CGJ-AL determina que juízes concedam prisão domiciliar a presas preventivas que têm direito ao benefício
Medida ratifica decisão do STF de que gestantes ou mães de crianças de até 12 anos incompletos ou de pessoas com deficiência devem aguardar julgamento em casa.

Fonte: G1 AL
Presas que ainda aguardam julgamento em Alagoas podem ser beneficiadas com prisão domiciliar Foto: Reprodução/Divulgação/TJ-AL
A Corregedoria-Geral da Justiça de Alagoas publicou um provimento determinando que os juízos criminais do estado substituam a prisão preventiva pela prisão domiciliar de mulheres gestantes ou mães de crianças de até 12 anos incompletos ou de pessoas com deficiência. A informação foi divulgada nesta quinta-feira (26).

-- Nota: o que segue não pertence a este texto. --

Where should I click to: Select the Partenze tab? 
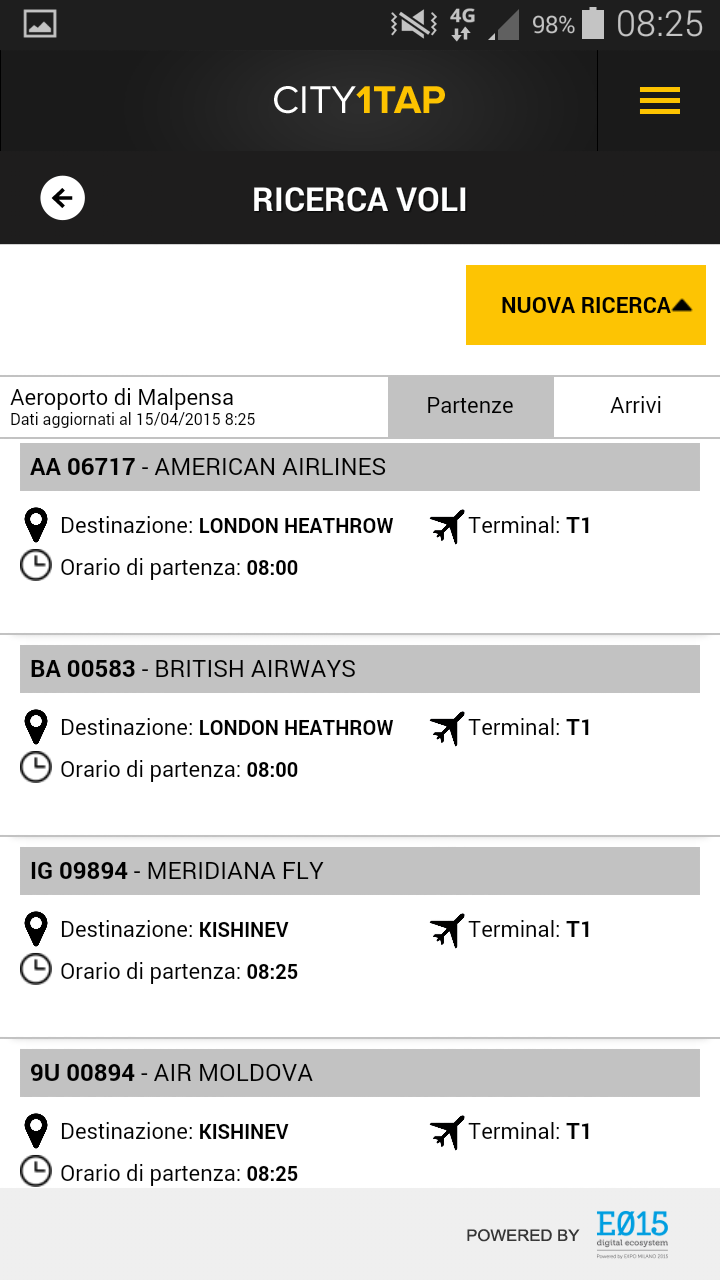[470, 406]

A medida, publicada no Diário de Justiça Eletrônico de quarta (25), ratifica a decisão do Supremo Tribunal Federal (STF), de fevereiro deste ano, que entendeu que as presas nesta situação e que ainda não foram condenadas devem aguardar julgamento em casa, desde que não sejam suspeitas de crimes violentos ou de grave ameaça.
Segundo o último levantamento da Secretaria de Estado da Ressocialização e Inclusão Social (Seris), mais de 80 presas podem ser beneficiadas pela decisão.
As medidas não se aplicarão a mulheres suspeitas de crimes praticados mediante violência ou grave ameaça; crimes contra os próprios descendentes; situações excepcionalíssimas, que devem ser analisadas caso a caso; e hipóteses em que, por motivos diversos e distintos da prisão, seja constatada a suspensão ou a destituição do poder familiar, seguindo entendimento do Superior Tribunal de Justiça (STJ).
Em caso de reincidência, caberá ao juiz decidir sobre a conversão da prisão preventiva em domiciliar, mas isso também deve ser analisado caso a caso.
A versão declarada pela mulher presa sobre a situação de guarda dos filhos deve ser presumida como verdadeira, segundo o entendimento da Justiça, porém, o juiz pode requisitar a elaboração de laudo psicossocial sempre que houver dúvida.
O objetivo da medida é contribuir para minimizar a deficiência estrutural e a superlotação das unidades penitenciárias e prisionais de Alagoas e também para reduzir os custos globais para o Estado.